Maya olhou para mim e disse: “Tu é a mamãe”. Estávamos no supermercado, ela sentada no carrinho de compras, eu empurrando. “Se eu sou a mamãe, a Maya é quem?”. Devolvi, me achando muito esperto. “Sordi Milman”, ela afirmou de bate-pronto, pronunciando todo o seu sobrenome. Claro: eu sou a mamãe e ela é a Maya Sordi Milman. Eu ri. Continuamos nossas compras. Faltava o Polenguinho, item de primeira necessidade. E as bananas, que haviam sido descarregadas havia pouco. O responsável pelo setor ainda organizava os cachos na prateleira. “Tu é a mamãe”, Maya disse outra vez. Uma senhora que passava por nós não se aguentou e caiu na gargalhada. “Eu sou o papai, Maya”, contra-argumentei com carinho. “Não. Tu é a mamãe”.
Comecei a ficar meio atrapalhado. Como gerir o impasse da forma correta? Não posso confirmar que sou a mamãe porque não sou a mamãe. Mas como negar que sou a mamãe antes de entender o porquê daquilo? Não quero reprimir algo que não compreendo. Será que ela está dizendo que quer a mamãe e não a mim? Fiquei angustiado.
“A Maya coloca as bananas no saquinho, tá bom?” O melhor que consegui foi essa manobra diversionista. Tipo, vamos falar sobre outra coisa. “Tá bom, mamãe”, foi a resposta.
Nesse momento, me lembrei de uma outra cena, há uns 15 anos, quando minha filha Ana, então uma pitoca ainda de fraldas, olhou pra mim e perguntou: “Papai, da próxima vez que eu nascer, posso nascer da tua barriga?”. Foi absolutamente desconcertante. E lindo.

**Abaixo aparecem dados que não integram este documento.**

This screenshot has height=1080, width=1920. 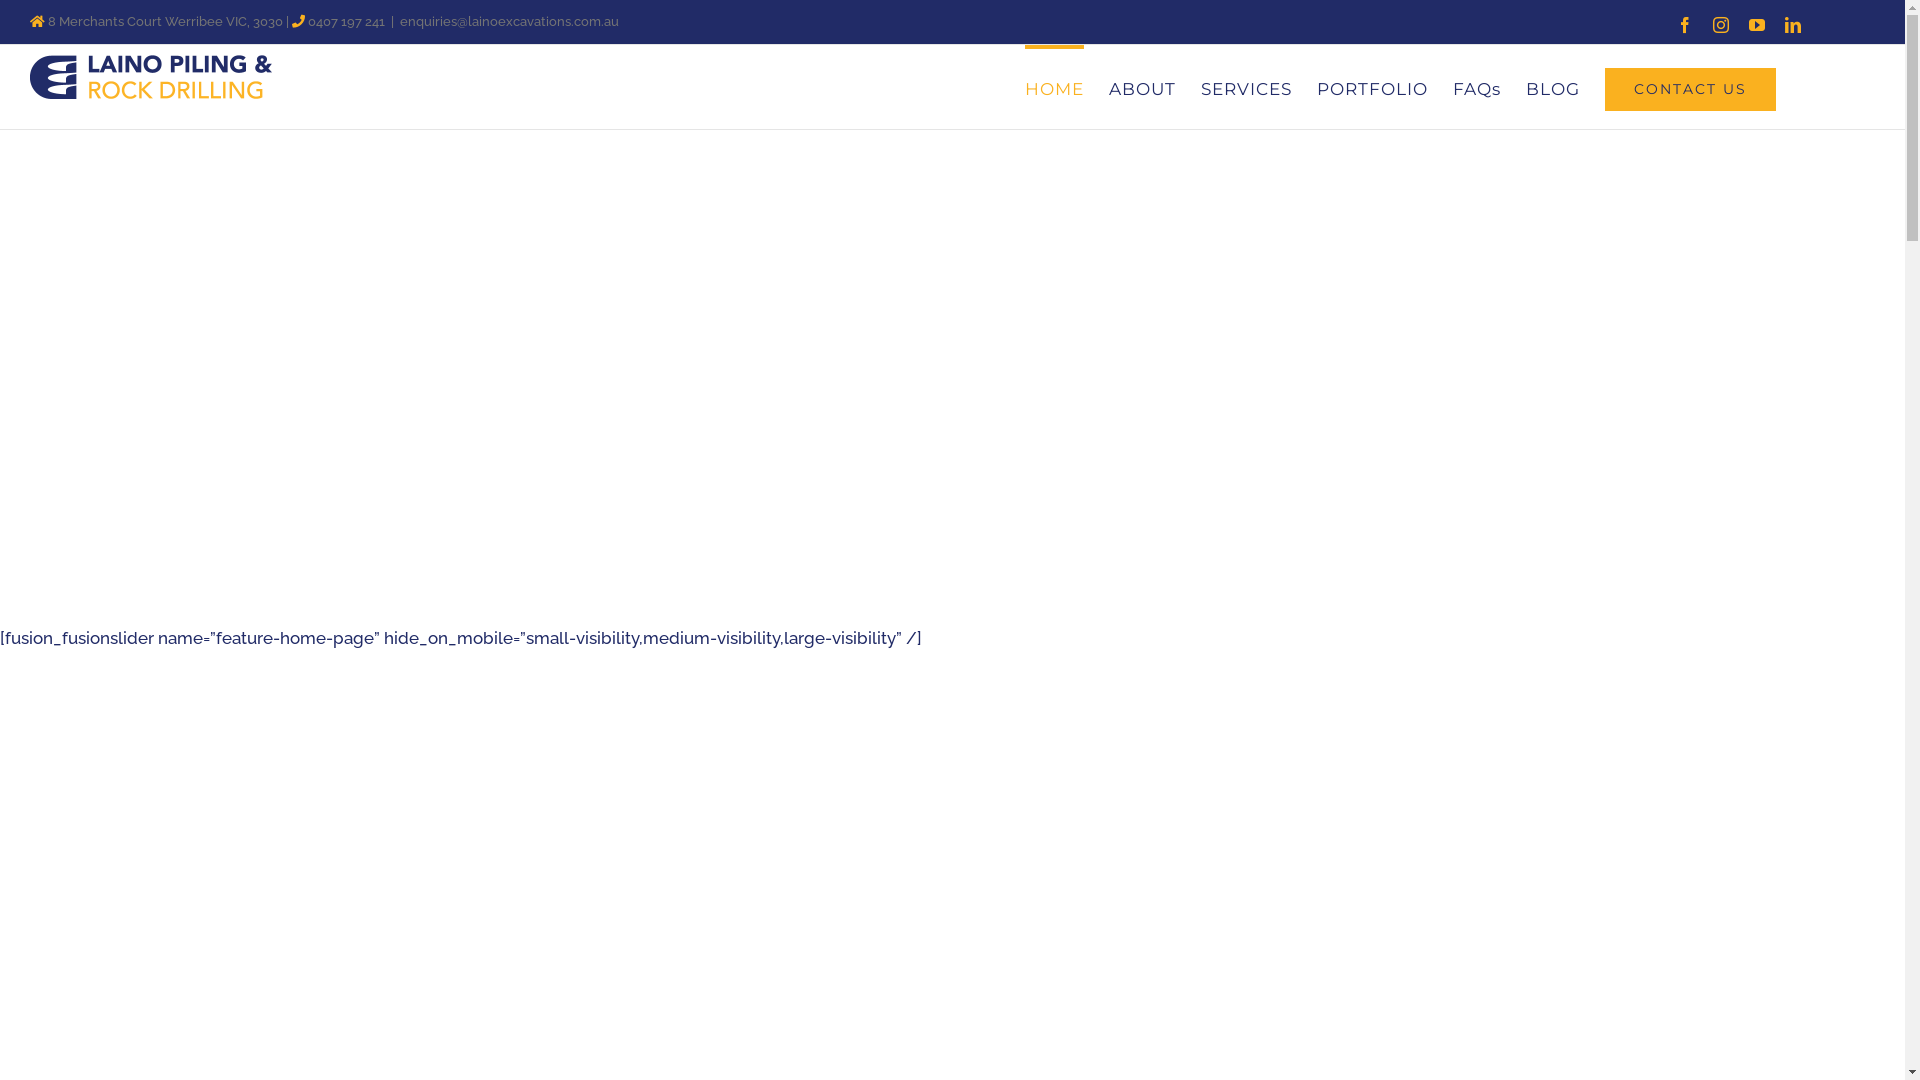 I want to click on 'CONTACT US', so click(x=1689, y=86).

Então, encontrei uma explicação para a insistência da Maya, do alto dos seus dois aninhos de idade. Havíamos chegado na véspera da praia, onde passamos alguns dias em família, nos divertindo e convivendo o dia inteiro. Estávamos agora ali, ela e eu, juntos, rindo e passeando em um lugar diferente. Eureka! “Tu é a mamãe” significa “eu te amo” em mayolês. Não sei se é exatamente isso, me perdoem os especialistas. Mas foi assim que senti. Busquei a atenção dos olhinhos dela e afirmei: “Eu sou a mamãe, mas também sou o papai. Pode escolher”. Espero não ter confundido sua cabecinha. Pelo jeito, não. Porque terminamos nossas compras de forma triunfal. Encontramos o Polenguinho! “Quero um”, Maya disse. Abri a embalagem de papelão, peguei um quadradinho, retirei o laminado e entreguei a ela. Na hora de pagar, a caixa me alertou: “O Polenguinho está aberto, o senhor quer trocar?”. Agradeci e apontei para a boca lambuzada da Maya. Quase disse: “Foi a mamãe que abriu”. Mas fiquei quieto, para não começar tudo de novo.